What you are asked to do: Could you print exactly the lines from the one that contains "This screenshot has width=723, height=1568." to the end of the data, both ends included, and nothing else? Skip the pictures.

Dataset excerpts:
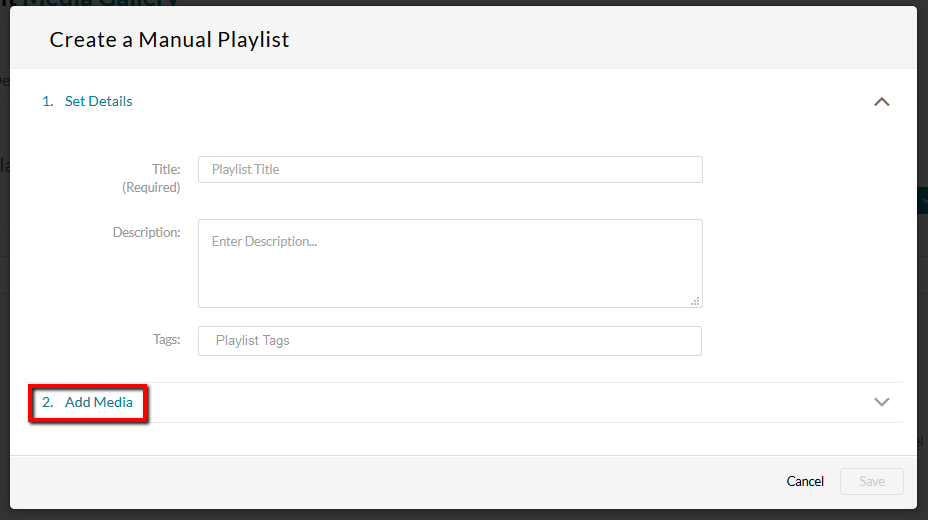Click inside the Enter Description text area
928x520 pixels.
450,263
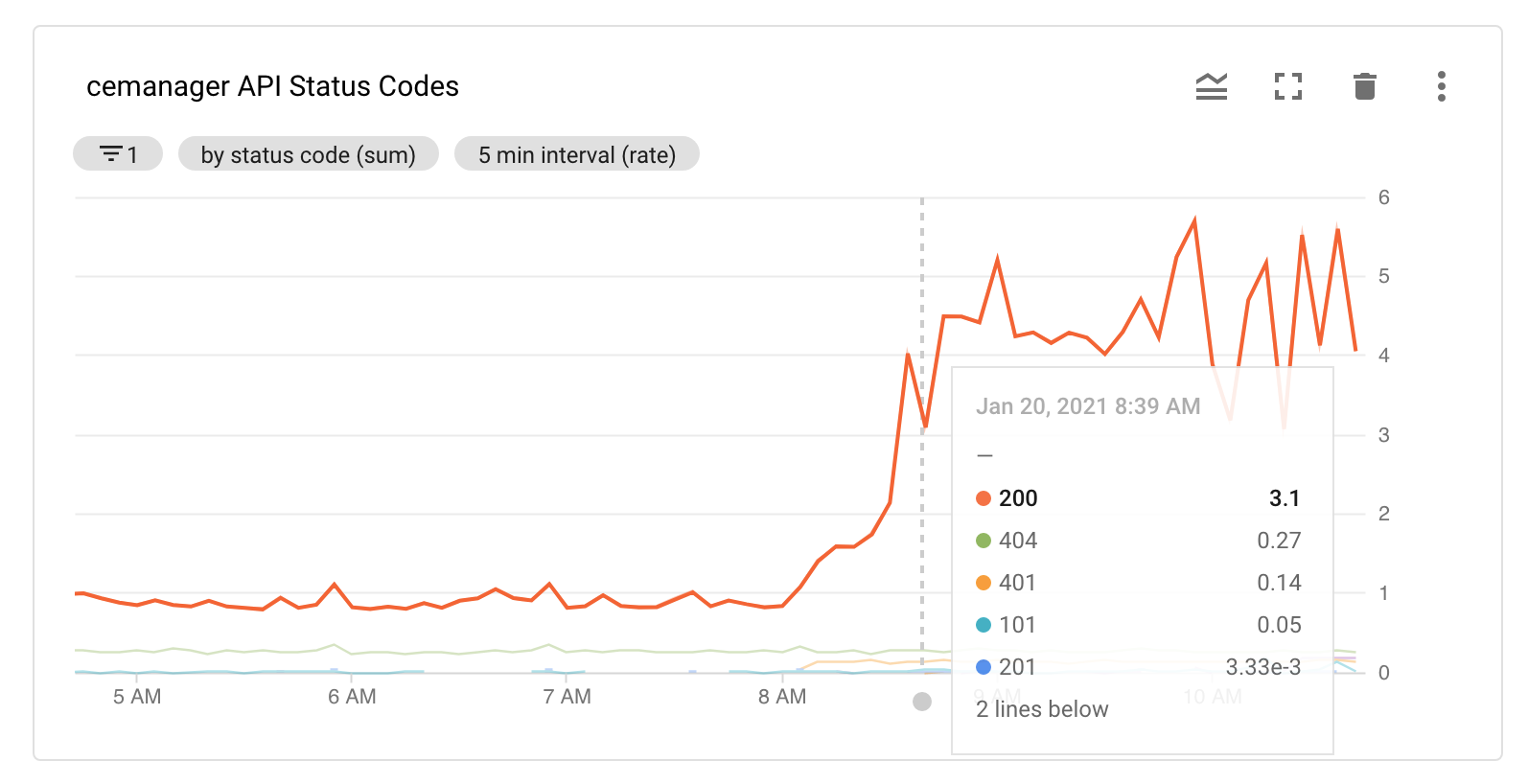Image resolution: width=1528 pixels, height=784 pixels.
Task: Open the 5 min interval (rate) chip
Action: [x=576, y=153]
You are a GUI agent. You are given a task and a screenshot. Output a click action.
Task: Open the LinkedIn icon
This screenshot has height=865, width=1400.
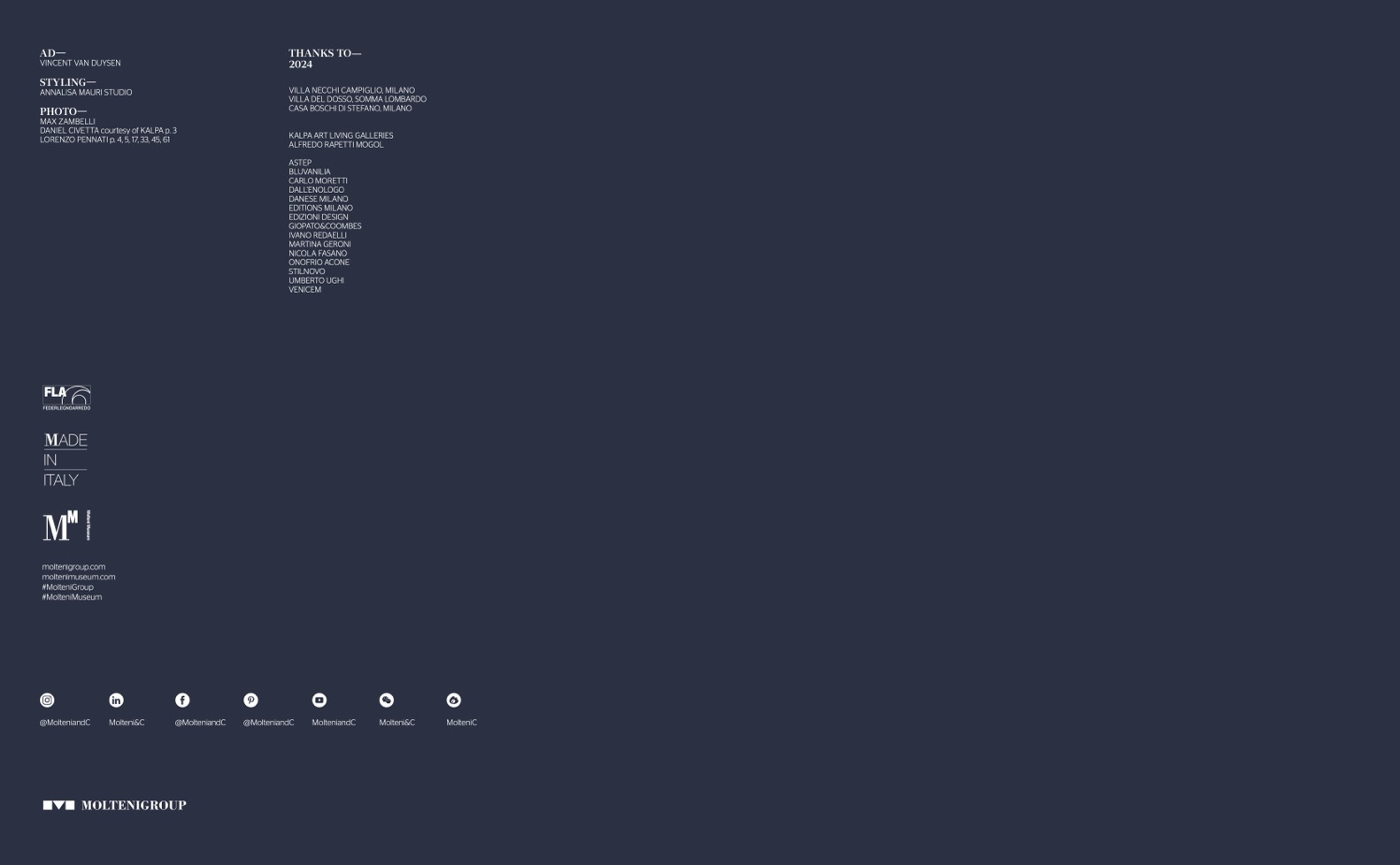(x=116, y=700)
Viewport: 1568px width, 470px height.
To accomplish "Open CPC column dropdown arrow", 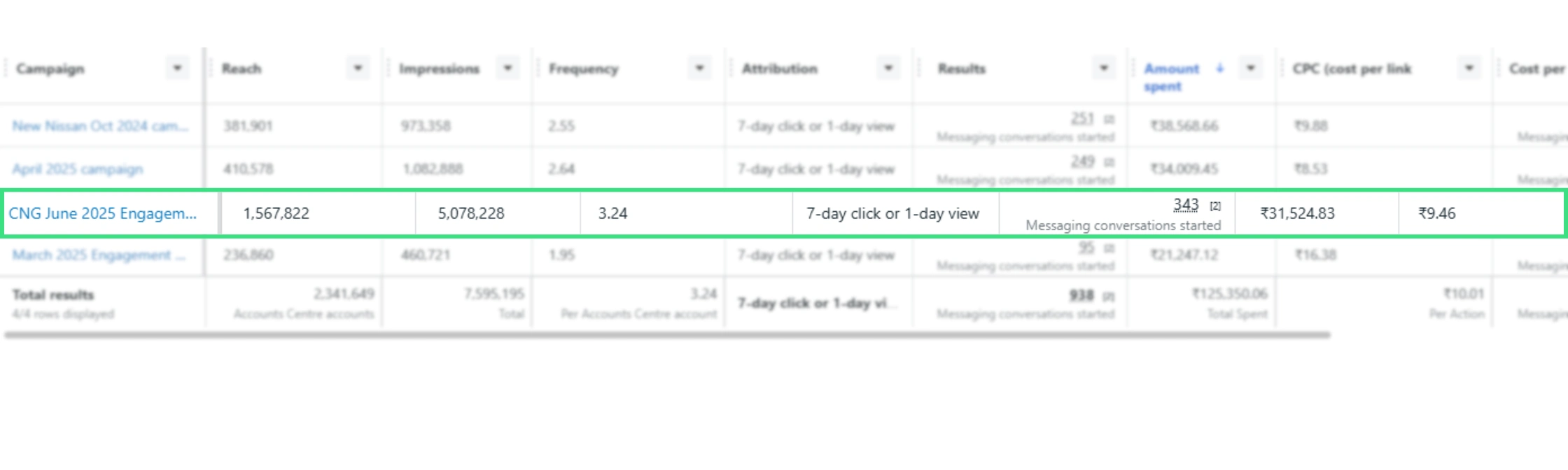I will [1469, 69].
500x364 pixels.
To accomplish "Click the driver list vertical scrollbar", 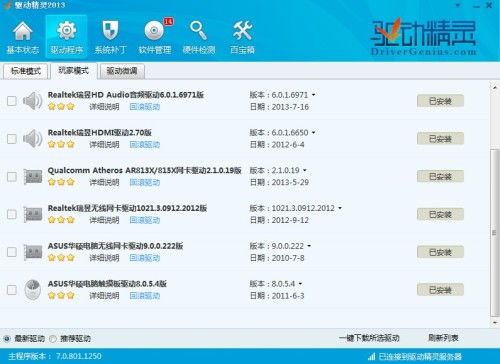I will point(494,233).
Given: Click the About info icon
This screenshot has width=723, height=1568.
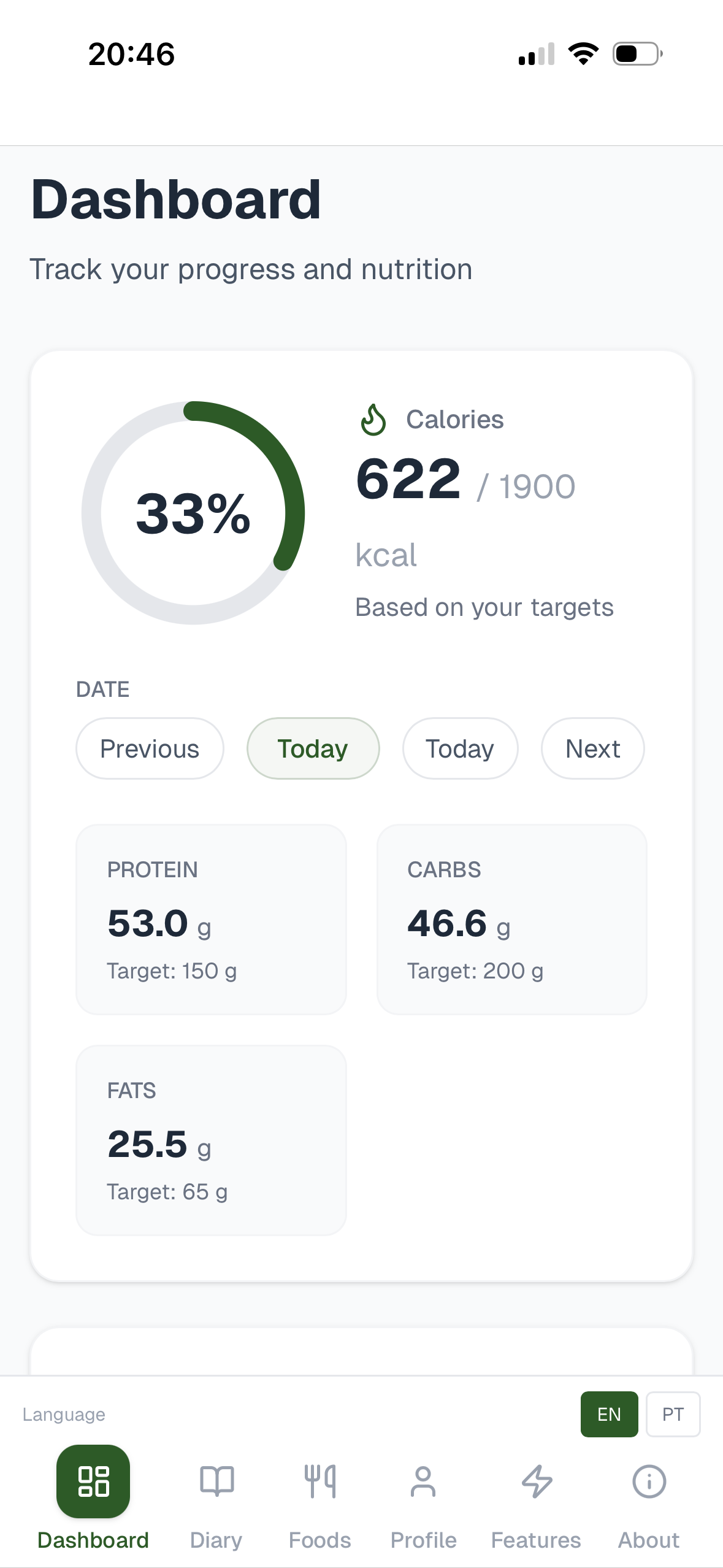Looking at the screenshot, I should click(648, 1480).
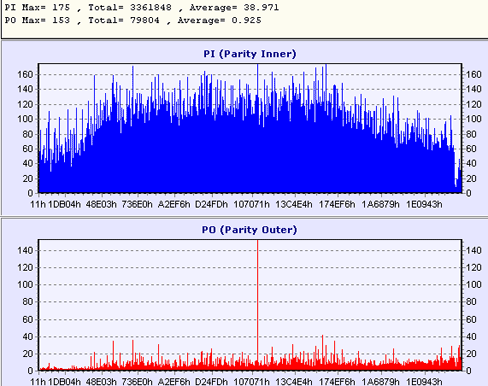
Task: Click the sharp dip at PI graph's end
Action: coord(456,183)

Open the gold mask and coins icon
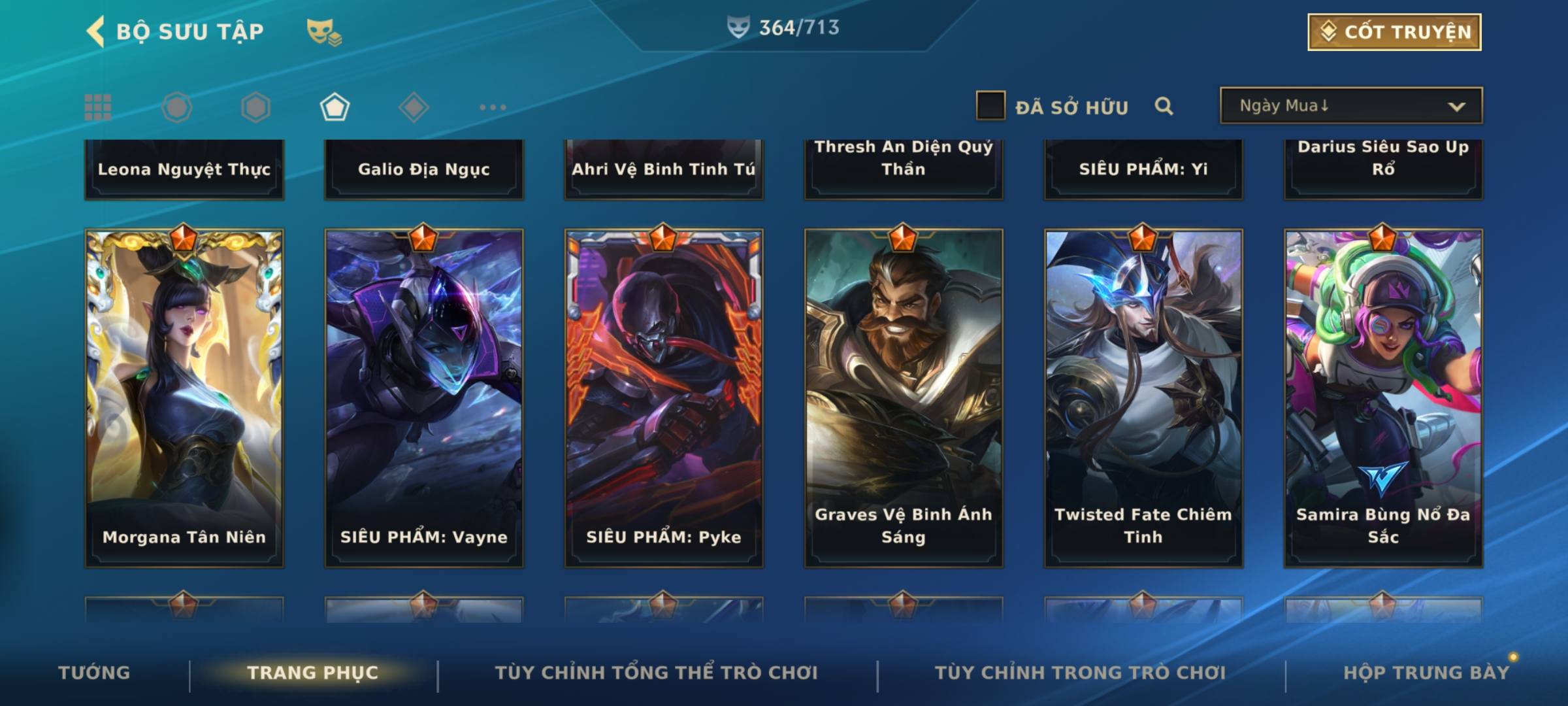[x=325, y=31]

Answer for this exercise:
This screenshot has width=723, height=1568.
Looking at the screenshot, I should click(648, 1480).
Task: Click the sharp dip at PI graph's end
Action: coord(456,183)

Open the gold mask and coins icon
[x=325, y=31]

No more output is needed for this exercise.